Cómo el Agente 47 de Hitman se convirtió en un antihéroe icónico

Cuando pensamos en un ‘sicario’ estereotipado, nos imaginamos a un matón taciturno con el corazón frío. Y de hecho, así es como se describió inicialmente al Agente 47 de Hitman: un asesino clínico tan preciso en su enfoque que ni siquiera puede permitirse el lujo de tener un pelo en la cabeza. Sin embargo, al final de la trilogía reiniciada, el Agente 47 se ha vuelto mucho más comprensivo. Exuda encanto y frialdad, y sus objetivos son multimillonarios despreocupados y científicos diabólicos; mata para derrocar a un nefasto gobierno en la sombra. ¿Cómo se convirtió 47 en un antihéroe icónico?

Desde su lanzamiento en 2000 con Hitman: Codename 47, la serie estableció y fortaleció una reputación de diseño de niveles pionero y asesinatos cada vez más complicados para que los jugadores los llevaran a cabo.

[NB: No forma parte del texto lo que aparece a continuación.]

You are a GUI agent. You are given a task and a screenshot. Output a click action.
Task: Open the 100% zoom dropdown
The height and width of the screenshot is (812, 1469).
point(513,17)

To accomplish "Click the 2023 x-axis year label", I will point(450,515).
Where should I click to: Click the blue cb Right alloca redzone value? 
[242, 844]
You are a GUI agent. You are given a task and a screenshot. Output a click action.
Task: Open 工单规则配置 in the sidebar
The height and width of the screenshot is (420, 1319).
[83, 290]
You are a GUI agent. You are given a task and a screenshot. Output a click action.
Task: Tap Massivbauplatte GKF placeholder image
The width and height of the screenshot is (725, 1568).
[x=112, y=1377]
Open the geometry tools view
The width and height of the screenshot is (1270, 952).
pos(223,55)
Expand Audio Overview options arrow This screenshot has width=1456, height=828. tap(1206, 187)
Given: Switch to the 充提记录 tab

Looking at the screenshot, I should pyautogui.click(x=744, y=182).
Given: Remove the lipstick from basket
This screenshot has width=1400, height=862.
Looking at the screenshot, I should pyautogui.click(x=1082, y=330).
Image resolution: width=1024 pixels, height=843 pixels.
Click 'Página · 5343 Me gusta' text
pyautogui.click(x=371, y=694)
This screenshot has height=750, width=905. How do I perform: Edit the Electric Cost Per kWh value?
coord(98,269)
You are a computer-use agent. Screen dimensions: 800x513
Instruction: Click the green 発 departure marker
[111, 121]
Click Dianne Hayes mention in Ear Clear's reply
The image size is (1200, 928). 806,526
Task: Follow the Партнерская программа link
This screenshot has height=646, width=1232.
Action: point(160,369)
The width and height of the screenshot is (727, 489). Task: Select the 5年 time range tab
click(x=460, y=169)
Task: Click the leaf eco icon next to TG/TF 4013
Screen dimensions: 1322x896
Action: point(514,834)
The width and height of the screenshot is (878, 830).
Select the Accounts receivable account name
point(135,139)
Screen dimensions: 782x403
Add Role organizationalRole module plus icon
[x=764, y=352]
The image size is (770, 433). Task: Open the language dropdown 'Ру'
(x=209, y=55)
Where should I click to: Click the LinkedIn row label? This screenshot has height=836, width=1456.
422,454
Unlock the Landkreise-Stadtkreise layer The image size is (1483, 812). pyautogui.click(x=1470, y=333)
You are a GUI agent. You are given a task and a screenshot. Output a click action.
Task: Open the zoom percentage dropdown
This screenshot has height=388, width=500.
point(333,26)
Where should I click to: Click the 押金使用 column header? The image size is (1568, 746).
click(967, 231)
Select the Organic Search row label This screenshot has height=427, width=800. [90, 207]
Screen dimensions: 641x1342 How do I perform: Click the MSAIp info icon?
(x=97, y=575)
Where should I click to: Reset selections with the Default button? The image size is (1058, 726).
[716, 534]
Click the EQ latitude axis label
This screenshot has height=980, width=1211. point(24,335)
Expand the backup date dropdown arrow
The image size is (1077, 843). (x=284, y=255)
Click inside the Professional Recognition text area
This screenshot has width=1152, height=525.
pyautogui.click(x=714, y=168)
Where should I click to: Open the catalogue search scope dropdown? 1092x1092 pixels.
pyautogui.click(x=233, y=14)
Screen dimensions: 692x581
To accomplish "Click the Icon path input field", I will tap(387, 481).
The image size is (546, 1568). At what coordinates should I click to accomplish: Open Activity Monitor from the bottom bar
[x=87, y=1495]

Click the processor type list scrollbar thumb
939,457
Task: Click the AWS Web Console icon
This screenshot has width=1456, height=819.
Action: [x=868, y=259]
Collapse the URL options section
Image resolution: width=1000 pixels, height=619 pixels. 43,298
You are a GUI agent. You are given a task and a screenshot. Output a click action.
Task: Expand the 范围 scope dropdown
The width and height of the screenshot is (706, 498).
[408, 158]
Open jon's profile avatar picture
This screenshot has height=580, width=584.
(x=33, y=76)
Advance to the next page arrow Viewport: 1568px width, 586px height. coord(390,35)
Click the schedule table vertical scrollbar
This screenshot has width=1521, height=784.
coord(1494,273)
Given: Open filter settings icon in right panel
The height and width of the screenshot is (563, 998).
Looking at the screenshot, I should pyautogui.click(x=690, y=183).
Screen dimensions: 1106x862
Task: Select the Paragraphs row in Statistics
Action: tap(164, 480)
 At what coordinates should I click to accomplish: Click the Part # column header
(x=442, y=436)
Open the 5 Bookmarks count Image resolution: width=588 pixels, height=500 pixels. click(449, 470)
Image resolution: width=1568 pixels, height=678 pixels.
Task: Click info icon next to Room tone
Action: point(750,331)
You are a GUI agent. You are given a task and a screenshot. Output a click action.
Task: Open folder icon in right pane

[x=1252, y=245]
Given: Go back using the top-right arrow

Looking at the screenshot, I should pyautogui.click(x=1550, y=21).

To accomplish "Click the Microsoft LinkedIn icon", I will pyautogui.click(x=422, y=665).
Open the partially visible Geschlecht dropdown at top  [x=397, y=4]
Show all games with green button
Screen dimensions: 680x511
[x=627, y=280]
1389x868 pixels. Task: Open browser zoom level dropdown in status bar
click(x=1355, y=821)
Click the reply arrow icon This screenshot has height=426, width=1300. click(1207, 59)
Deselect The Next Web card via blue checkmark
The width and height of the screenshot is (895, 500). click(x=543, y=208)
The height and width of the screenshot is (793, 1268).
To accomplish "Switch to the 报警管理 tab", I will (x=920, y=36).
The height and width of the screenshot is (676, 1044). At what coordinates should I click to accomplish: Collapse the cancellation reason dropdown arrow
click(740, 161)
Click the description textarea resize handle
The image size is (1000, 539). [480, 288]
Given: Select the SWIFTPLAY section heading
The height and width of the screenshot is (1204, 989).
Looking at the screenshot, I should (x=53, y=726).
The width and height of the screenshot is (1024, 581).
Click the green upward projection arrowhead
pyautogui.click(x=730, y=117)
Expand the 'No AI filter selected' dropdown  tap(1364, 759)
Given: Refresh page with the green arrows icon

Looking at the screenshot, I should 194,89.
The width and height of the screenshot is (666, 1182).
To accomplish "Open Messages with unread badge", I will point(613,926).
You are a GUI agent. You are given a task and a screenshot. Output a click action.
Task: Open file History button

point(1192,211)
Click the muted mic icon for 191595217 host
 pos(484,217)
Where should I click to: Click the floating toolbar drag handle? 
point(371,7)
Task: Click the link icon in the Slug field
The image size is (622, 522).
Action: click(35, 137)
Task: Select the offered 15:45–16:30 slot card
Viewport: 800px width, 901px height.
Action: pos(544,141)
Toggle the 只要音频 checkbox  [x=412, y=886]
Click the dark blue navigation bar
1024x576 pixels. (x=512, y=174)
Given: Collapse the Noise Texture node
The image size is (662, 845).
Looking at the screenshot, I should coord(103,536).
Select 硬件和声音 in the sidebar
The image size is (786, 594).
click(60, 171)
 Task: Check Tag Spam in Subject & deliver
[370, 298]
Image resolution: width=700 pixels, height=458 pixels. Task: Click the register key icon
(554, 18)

Asimismo, 47 y las tramas en las que se ve envuelto han madurado, desvelando un poco más de su personalidad con cada nueva entrada y alejándose del insensible asesino que encontramos en la primera partida. Desde el principio, los objetivos de 47 han tendido a ser malas personas; su debut lo ve despachando a mafiosos, narcotraficantes y traficantes de armas, pero no expresa ninguna opinión moral de una forma u otra sobre su expulsión del mundo. La presencia del creador de 47, o ‘padre’, Ort-Meyer también se siente mucho más profundamente aquí que más adelante en la serie.

Advertencia de spoiler: esta pieza contiene spoilers de la trama de casi todos los juegos de la serie.

Para cuando volvemos a encontrarnos con el Agente 47 en Hitman 2: Silent Assassin, él está retirado y vive una vida pacífica como jardinero en una iglesia siciliana. Es un escenario adecuado para el primer juego de la serie que examina la moralidad de 47; se hace amigo del sacerdote local, el reverendo Emilio Vittorio, e incluso confiesa los pecados violentos de su pasado, lo que indica arrepentimiento y deseo de perdón, un cambio que el juego refleja claramente en su modo de juego a través de la introducción de derribos no letales.

Pero en un giro cruel e irónico, su afecto por el sacerdote se aprovecha para que vuelva al negocio: secuestran a Vittorio y 47 solo pueden recaudar el dinero para su rescate aceptando contratos de ICA. Cuando tiene éxito, el reverendo le ruega que renuncie a su pasado violento, poniendo su rosario en las manos de 47. Al final, el asesino no puede encontrar la paz interior, y antes de que aparezcan los créditos, deja el rosario en la puerta de la iglesia y vuelve a la vida como asesino a sueldo.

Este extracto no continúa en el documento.